### [CHALLENGE]
Format the material from its first line through the line containing "Looking at the screenshot, I should click(478, 136).", both included, as a JSON list of strings with one string per line and blank lines left out.

***** EXTRACTED INFORMATION *****

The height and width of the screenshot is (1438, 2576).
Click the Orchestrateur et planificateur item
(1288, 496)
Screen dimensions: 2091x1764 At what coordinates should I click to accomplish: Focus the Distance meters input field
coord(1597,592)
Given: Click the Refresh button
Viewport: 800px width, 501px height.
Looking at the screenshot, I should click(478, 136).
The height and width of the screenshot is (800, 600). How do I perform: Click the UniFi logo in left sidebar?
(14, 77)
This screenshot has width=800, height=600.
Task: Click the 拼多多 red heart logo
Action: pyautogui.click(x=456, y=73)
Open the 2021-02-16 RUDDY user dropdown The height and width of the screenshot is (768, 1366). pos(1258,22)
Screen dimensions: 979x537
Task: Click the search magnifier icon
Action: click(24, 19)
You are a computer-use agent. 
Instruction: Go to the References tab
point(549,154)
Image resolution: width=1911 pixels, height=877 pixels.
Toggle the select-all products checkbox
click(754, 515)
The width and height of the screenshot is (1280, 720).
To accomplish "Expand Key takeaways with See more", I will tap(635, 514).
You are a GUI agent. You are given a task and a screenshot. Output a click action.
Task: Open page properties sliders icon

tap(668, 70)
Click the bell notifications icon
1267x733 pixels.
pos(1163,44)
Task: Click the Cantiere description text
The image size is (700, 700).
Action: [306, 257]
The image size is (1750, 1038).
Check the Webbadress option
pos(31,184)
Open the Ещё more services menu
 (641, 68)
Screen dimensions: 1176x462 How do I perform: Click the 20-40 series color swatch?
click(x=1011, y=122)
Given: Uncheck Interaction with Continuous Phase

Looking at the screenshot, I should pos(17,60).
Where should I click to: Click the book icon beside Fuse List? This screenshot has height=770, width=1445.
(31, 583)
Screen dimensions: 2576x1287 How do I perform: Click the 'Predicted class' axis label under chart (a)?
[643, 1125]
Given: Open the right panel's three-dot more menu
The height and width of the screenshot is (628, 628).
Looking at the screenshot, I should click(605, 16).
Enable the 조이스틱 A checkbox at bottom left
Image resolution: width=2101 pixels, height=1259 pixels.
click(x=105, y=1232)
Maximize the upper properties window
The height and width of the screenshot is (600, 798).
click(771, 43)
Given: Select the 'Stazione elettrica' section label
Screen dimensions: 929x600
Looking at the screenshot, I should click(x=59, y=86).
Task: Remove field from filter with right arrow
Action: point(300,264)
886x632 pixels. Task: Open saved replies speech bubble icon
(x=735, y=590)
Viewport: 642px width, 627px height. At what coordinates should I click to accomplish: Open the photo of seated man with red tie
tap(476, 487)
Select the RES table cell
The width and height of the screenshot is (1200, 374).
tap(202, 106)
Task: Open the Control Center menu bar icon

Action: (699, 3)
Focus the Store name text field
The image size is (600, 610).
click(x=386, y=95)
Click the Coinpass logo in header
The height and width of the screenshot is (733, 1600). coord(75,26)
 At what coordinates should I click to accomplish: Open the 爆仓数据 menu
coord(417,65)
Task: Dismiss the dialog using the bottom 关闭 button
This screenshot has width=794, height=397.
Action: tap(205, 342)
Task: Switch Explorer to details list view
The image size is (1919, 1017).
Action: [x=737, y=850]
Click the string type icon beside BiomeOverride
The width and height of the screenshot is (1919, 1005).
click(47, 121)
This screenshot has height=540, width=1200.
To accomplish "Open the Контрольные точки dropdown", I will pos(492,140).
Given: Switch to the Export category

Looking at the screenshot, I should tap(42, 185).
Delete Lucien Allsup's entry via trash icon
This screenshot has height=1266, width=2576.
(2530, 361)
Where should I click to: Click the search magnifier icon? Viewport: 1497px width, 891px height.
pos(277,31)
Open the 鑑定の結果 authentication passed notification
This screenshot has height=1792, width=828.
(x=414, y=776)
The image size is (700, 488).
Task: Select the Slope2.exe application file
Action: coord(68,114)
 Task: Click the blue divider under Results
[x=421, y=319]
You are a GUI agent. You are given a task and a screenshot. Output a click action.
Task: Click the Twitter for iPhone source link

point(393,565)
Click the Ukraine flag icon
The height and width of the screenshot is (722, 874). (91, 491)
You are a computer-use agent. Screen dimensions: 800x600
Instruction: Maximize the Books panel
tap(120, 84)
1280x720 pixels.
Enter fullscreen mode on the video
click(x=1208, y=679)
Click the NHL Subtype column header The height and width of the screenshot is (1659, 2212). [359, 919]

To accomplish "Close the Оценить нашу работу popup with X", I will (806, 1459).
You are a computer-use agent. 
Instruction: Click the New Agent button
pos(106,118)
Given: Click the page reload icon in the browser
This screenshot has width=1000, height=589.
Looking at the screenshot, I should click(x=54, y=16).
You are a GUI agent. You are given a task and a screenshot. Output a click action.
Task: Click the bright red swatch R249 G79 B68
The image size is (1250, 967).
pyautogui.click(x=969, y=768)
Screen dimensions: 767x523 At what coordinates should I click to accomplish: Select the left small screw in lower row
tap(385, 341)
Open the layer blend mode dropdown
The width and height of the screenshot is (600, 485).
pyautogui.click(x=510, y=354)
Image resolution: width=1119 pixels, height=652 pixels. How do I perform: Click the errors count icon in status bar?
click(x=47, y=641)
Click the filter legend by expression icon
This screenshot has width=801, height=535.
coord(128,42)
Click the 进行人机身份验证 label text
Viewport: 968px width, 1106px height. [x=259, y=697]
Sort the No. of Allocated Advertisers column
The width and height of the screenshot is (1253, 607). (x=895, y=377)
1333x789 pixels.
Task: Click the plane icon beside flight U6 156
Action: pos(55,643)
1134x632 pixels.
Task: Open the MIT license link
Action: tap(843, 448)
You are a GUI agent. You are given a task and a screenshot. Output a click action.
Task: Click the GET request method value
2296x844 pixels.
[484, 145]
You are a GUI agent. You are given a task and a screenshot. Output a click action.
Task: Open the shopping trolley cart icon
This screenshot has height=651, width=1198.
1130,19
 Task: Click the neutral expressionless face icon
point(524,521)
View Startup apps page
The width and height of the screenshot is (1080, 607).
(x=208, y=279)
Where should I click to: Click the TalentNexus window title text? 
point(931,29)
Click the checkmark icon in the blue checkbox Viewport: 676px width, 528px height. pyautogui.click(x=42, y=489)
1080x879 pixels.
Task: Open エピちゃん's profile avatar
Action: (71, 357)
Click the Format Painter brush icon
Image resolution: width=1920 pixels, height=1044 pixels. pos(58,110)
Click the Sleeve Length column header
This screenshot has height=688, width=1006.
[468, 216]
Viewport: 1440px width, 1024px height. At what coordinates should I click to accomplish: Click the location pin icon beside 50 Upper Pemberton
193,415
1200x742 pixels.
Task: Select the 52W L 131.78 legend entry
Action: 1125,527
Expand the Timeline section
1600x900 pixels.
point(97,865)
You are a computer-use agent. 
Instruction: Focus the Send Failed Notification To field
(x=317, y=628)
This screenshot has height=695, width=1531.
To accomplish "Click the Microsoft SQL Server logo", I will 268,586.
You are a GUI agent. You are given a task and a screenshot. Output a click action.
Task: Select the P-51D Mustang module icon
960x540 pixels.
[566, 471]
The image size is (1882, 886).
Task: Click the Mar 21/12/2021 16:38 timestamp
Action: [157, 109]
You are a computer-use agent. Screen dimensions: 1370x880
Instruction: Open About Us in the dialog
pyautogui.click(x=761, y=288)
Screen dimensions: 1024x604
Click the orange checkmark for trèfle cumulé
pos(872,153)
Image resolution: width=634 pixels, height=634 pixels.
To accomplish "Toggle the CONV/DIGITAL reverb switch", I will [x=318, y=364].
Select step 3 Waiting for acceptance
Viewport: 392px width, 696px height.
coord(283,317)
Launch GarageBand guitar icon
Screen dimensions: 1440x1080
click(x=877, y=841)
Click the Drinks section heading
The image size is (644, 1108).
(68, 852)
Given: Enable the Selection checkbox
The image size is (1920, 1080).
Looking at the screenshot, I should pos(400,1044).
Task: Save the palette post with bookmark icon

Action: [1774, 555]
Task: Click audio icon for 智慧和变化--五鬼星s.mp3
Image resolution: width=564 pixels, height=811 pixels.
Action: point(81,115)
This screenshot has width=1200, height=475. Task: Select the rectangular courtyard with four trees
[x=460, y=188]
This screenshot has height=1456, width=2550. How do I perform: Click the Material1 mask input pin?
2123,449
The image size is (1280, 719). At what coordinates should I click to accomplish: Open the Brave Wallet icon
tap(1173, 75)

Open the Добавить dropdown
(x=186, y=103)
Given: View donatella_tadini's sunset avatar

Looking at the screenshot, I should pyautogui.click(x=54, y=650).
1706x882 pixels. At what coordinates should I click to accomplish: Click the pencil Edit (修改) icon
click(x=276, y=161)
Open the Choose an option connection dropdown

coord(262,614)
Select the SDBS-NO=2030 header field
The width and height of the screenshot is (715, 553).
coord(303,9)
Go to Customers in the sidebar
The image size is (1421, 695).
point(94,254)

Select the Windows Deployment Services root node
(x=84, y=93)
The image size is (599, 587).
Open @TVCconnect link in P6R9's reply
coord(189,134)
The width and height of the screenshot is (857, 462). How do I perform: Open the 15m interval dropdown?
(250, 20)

*****

### [THE RESULT]
[
  "The height and width of the screenshot is (1438, 2576).",
  "Click the Orchestrateur et planificateur item",
  "(1288, 496)",
  "Screen dimensions: 2091x1764 At what coordinates should I click to accomplish: Focus the Distance meters input field",
  "coord(1597,592)",
  "Given: Click the Refresh button",
  "Viewport: 800px width, 501px height.",
  "Looking at the screenshot, I should click(478, 136)."
]